Fortunatamente, come un lusso, arrivava sempre il momento in cui lei riusciva a metterlo a fuoco, solo lui col vassoio di pizze sulle ginocchia e i conteggi delle cartelle elettorali monitorati in tempo reale sul cellulare. C’erano state le elezioni comunali quel pomeriggio, finite in ballottaggio, come prevedibile. E anche quelle, a fine giornata, entravano, democraticamente, nel minestrone mentale di tavoli, progetti, strade divorate, visi, orari, sale d’attesa, bassa emiliana, colline, urne, dibattiti, fervore di paese, vesciche, clienti, sentirsi vecchi, sentirsi bambini, e tutto si mescolava, vorticava, e tutto le dava sollievo, perché tutto, quando iniziava a correre in tondo, a danzare all’unisono, parlava la sua lingua, che era quella dell’implosione, del “che cazzo faccio adesso, con questa laurea, con queste gambe, con questa vista?”. E più tutto girava più si assestava, come le trottole, che stanno dritte solo se schizzano ad alta velocità.

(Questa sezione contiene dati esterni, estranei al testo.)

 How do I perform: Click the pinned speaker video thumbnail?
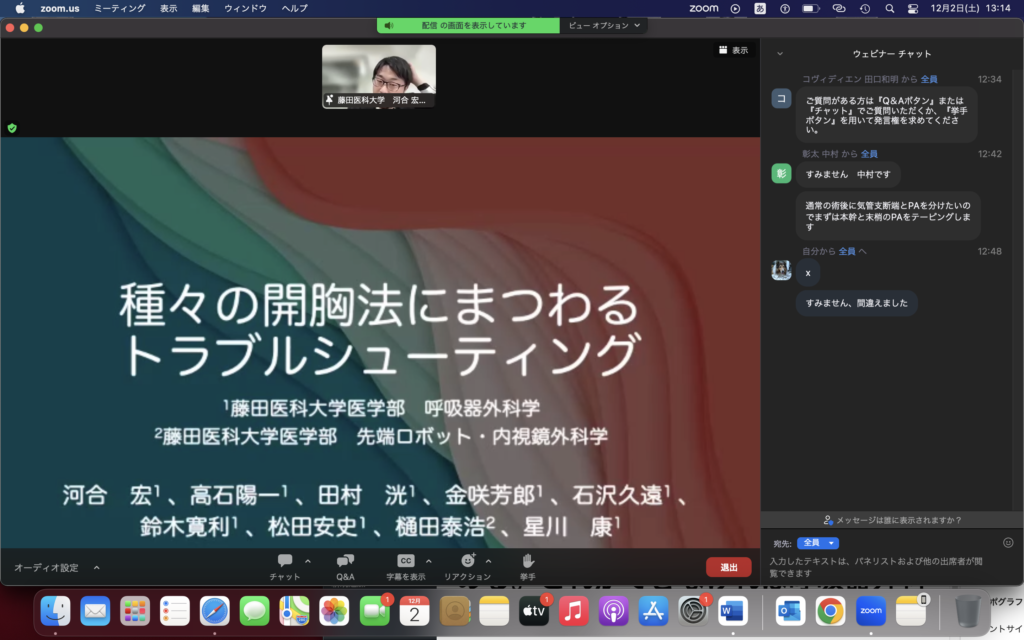379,75
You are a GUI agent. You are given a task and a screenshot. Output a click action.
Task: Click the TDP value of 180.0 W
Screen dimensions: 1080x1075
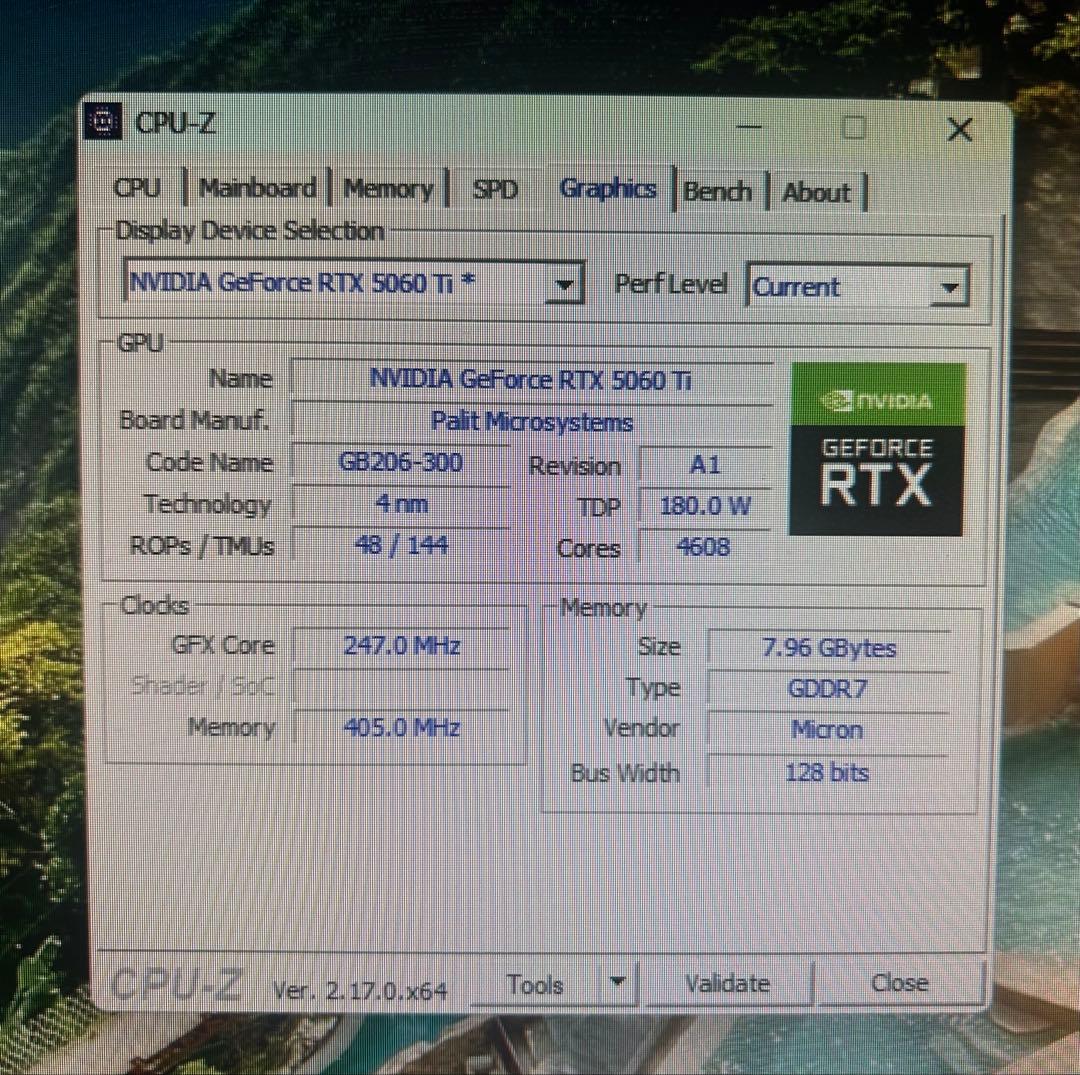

E da lì la quiete, quando alzava la faccia e staccava un momento dalla vita per guardarlo, e cambiava la dimensione. E se le capitava di ripensarci la vedeva lì, la vita, piccola e compatta sul tavolo a trottolare, come soprammobile, e lei che la fissava, come divinità, e non si fermava, e ruotava autonoma che con un cricco avrebbe potuto distruggerla. Perché era quando ad un tratto lui l’accompagnava, che tutto iniziava a cullarsi, tutto si allargava e si riprendeva a respirare.

L’amore le passava dai polmoni, era il tempo e lo spazio che si creavano quando inspirava e il mondo si azzerava, e le sarebbero potuti rotolare via tutti i sogni, tutti gli organi, che non ne avrebbe sentito lo strappo, finché stavano lì, seduti, coi profumi del forno, a ridere e dire stronzate, fingersi in viaggio e insultare la Lega. Questo era quello che la salvava, dal coraggio che non aveva mai avuto, dalle graduatorie di terza fascia a cui non poteva accedere, dalle scelte che se solo avesse potuto rifarle oggi, dalle cose che non si era mai preoccupata di risolvere, dalle scuse che erano finite, dalla memoria corta e dalla estenuante e umiliante necessità perenne, di denaro.

In tutto quel caos, che era un’abitudine, quello che la faceva sentire al sicuro, in quel momento, mentre le cose franavano e di stabile aveva giusto la certezza che dovunque sarebbe andata, sarebbe arrivata in ritardo, era che le loro due case stavano ad un solo “Amerigo” di Guccini di distanza, e che ogni volta che la metteva su, in macchina, le veniva da piangere, e che nessuno avrebbe mai dovuto saperlo.

Perché c’entrava un po’ tutto, la musica, la storia, la strada, le bollette, il cinema e le elezioni, tutto insaccato e schiacciato nel magazzino delle cose da conservare, per ogni volta che per salvarsi, si sarebbero messi, l’un l’altro, a raccontare.